John Cage brachte seine drei „Song Books“ 1970 zunächst einzeln heraus, zwei Sammlungen mit zusammen zweiundneunzig Solostücken für Vocals sowie eine dritte, die lediglich aus Anweisungen bestand, Textmaterial, das aus Zitaten von Thoreau, Satie, Duchamp und anderen bestand und wohl auch in den Songs selbst vorkommt. Mit hundertprozentiger Sicherheit kann man das aber nicht sagen, denn die Vocals in den kurzen Stücken sind nicht gerade zum auswendiglernen und mitsingen gedacht, und überhaupt – wer John Cages offene, Konventionen durchbrechende musikalische Herangehensweise kennt, der ahnt, dass „Song“ hier ein sehr weit gefasster Begriff ist.
Die neueste Interpretation wurde dieses Jahr in Berlin eingespielt – Reinhold Friedl, Leiter des Solistenensembles zeitkratzer, steuert neben Vocals eine Vielzahl an Sounds bei, Rashad Becker kümmert ich um die Elektronik und fungiert zudem als Studiotechniker. Mit unterschiedlichen Mikros, eigens gebauten Instrumenten und verschiedenen Geräuschquellen aus der Schrottkiste halten sich die beiden zwar an die ursprüngliche Reihenfolge der Songs, setzen diese aber mit einem Höchstmaß an interpretatorischer Freiheit um.
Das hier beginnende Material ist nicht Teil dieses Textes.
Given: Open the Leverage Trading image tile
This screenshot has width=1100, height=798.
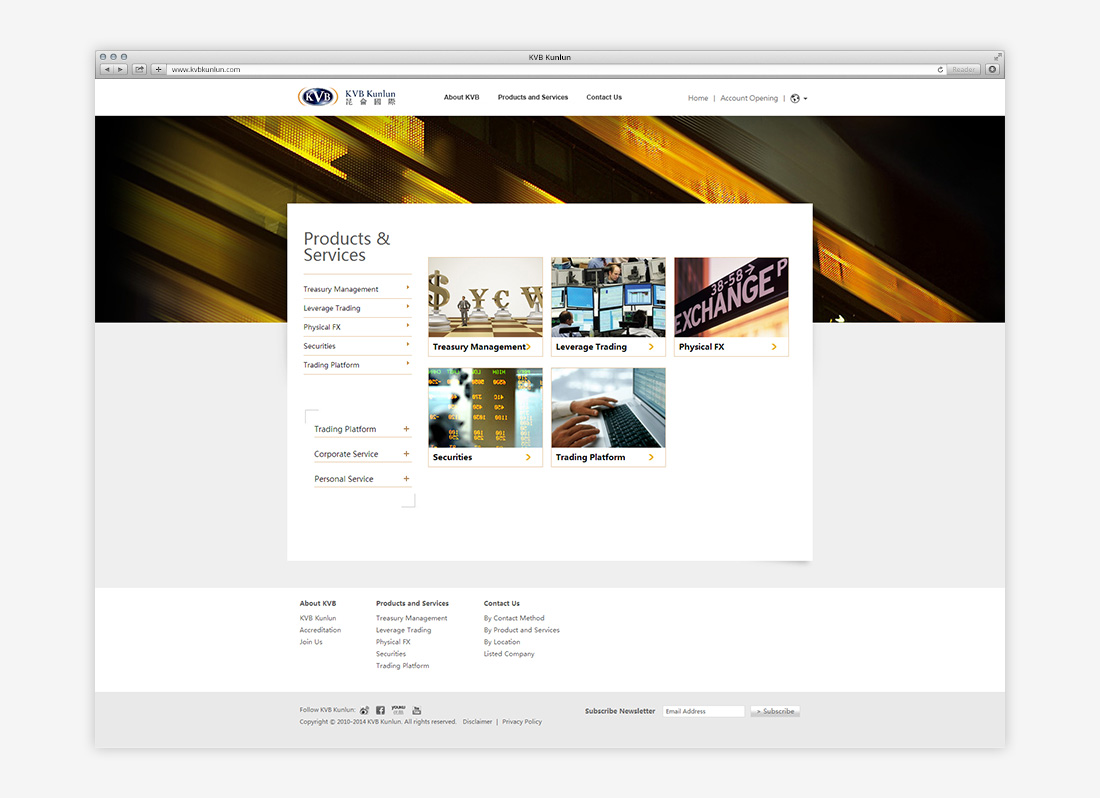Looking at the screenshot, I should coord(608,306).
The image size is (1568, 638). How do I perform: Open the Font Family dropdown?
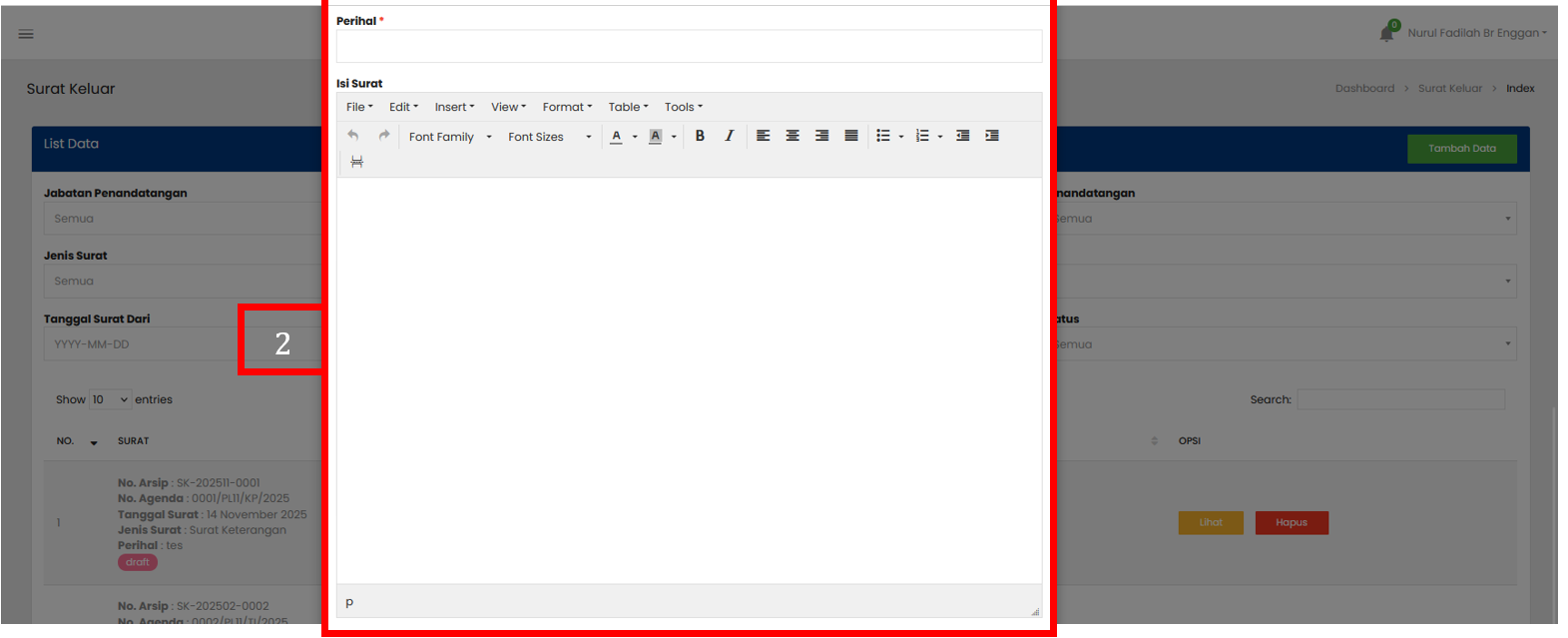point(450,137)
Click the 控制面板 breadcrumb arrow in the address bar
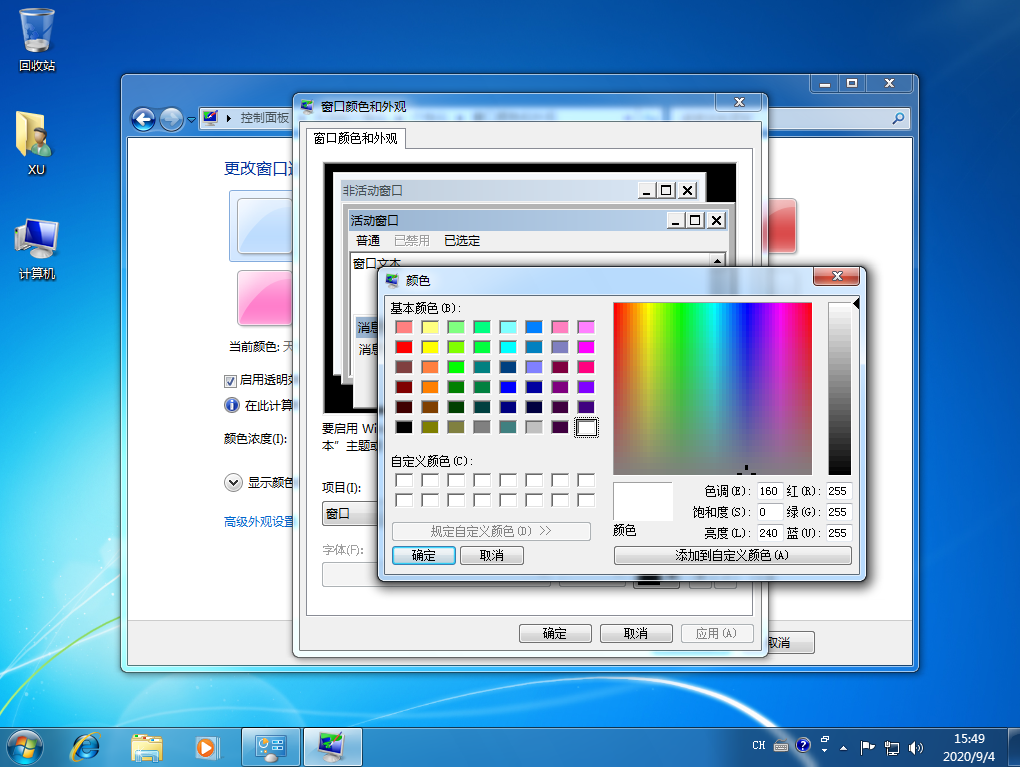1020x767 pixels. (229, 119)
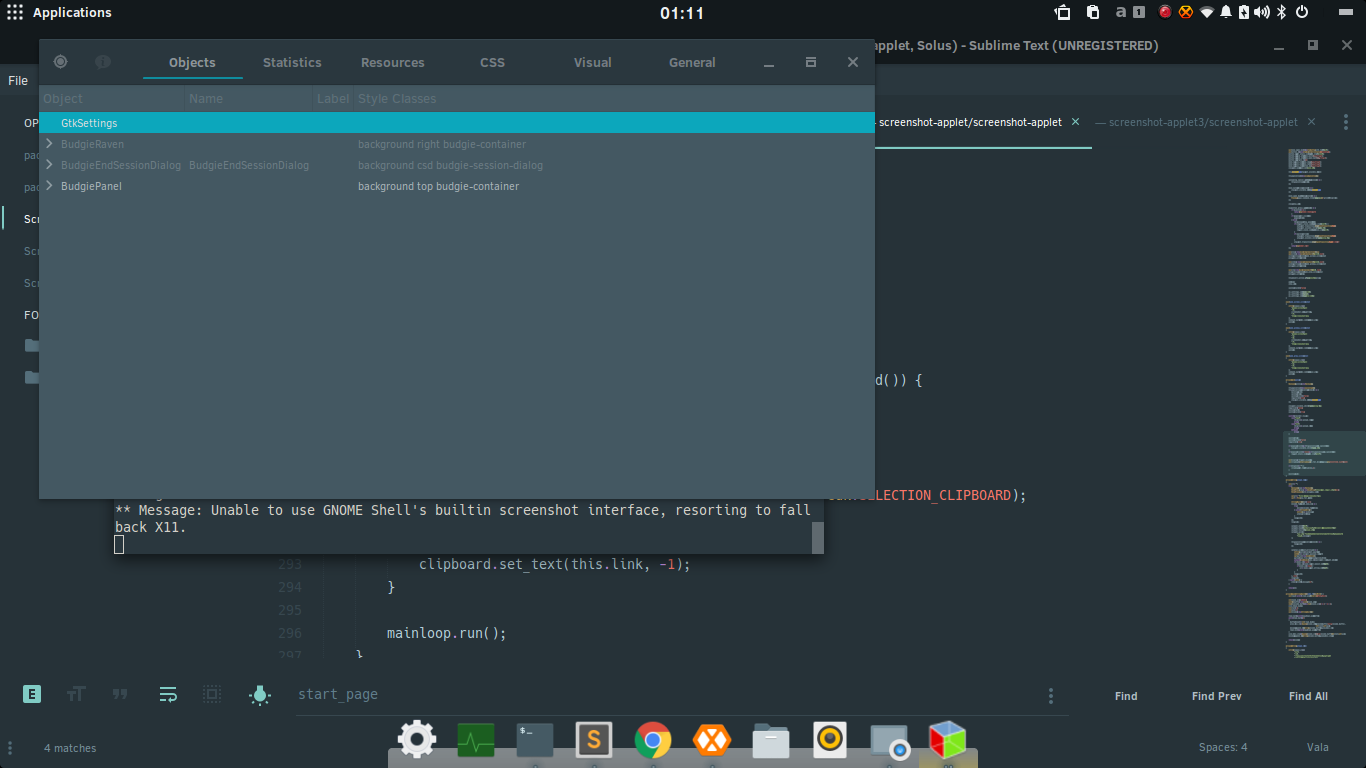Expand the BudgiePanel tree row
The width and height of the screenshot is (1366, 768).
click(49, 186)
Die Sammlung beginnt mit einem irritierenden Krächzen, das flugs in undefinierbare Sounds übergeht, und man braucht eine Weile, um Stimme und andere Klangquellen vollends zu separieren. Brüche, bisweilen harte Cuts, die anfangs noch etwas holprig wirken, leiten von Abschnitt zu Abschnitt. Dabei zieht ein Panorama an auf- und abschwellenden Motiven am Ohr vorbei: Tippen auf der Schreibmaschine, Ess-, Trink und Tiergeräusche, Bohren, Kratzen, Hämmern, Blubbern, Brummeln, Jaulen, Stöhnen. Alles wirkt sehr nah am Ohr, schafft eine gewisse Intimität, man fühlt sich beinahe hineingezogen in das hörspielartige Szenario, und wenn nicht, dann wird man zumindest zum aufmerksamen Hören verführt. Interessant ist, dass die Abfolge trotz allem nie hektisch wirkt, sondern in ihrer genauen Bemessenheit und der Übersichtlichkeit der Inhalte sogar einen eher entspannten Eindruck hinterlässt.
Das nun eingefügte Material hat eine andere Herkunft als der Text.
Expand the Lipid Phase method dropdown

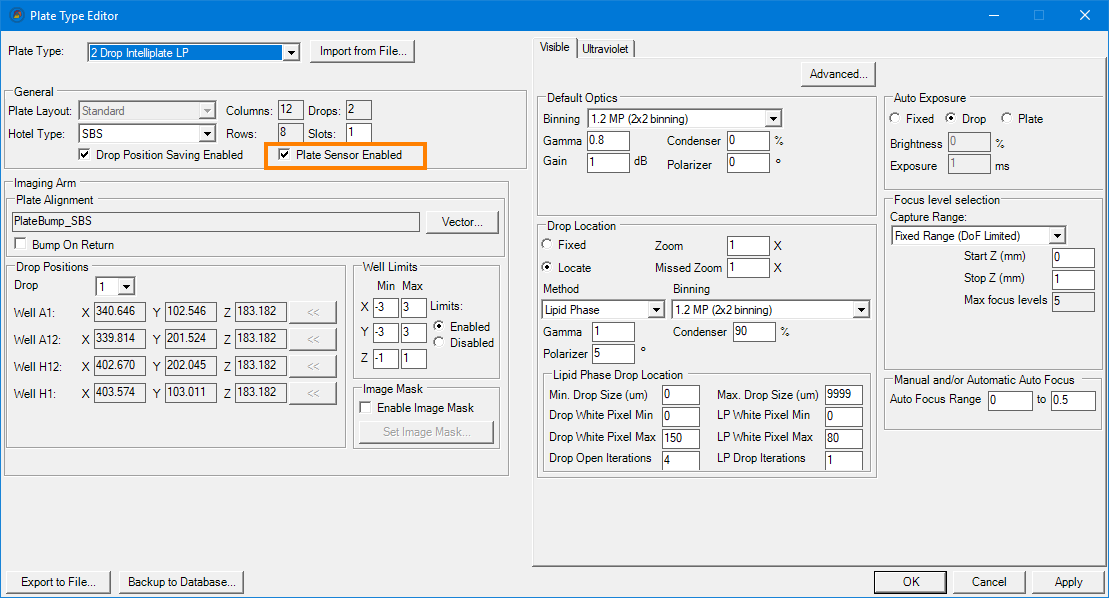point(656,310)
Was auf den ersten Blick noch wie ein wildes Sammelsurium anmutet, ist letztlich in einen stringenten Rahmen gepackt: Nie klingt die Musik nach metallener Kälte oder nostalgischer Gemütlichkeit, immer stehen wenige Soundereignisse, oft auch nur ein einziges, im Zentrum des Geschehens, der Ort ist keine Rumpelkammer, doch ebenso wenig eine weiträumige Maschinenhalle, und auf Wucht und Bombast wird sowieso verzichtet. Dramatik gibt es nur im Kleinen, und die geht oft Hand in Hand mit einer Portion Slapstick: Gurgeln, Grunzen und Keuchen, Pfeifen auf dem Kamm und ein feierliches Orgelspiel, dass durch den pathetischen Bassgesang wie eine Karikatur wirkt. Selbst die hohen Fiepstöne erscheinen eher wie kleine Streiche, als dass sie verstören.
Wer auf so etwas wie eine lineare Entwicklung hofft, tut gut daran, danach zu suchen – nicht dass man sie finden könnte, denn das Werk ist, wie es sich für ein Songbuch auch gehört, im simplen Reihungsstil komponiert, doch beim konzentrierten Hören fallen einem die gut konturierten Details noch besser ins Auge – und dieses ist ohnehin eine heimlicher Mithörer, denn die vielen gut im Raum choreografierten Ereignisse evozieren in ihrer Griffigkeit eine filmische Qualität.
Die originelle Neuinterpretation erscheint als Doppel-LP fünfhundertmal in der „Perihel Series“ auf Karlrecords, laut Label sind noch ein paar Dutzend Scheiben zu ergattern. (U.S.)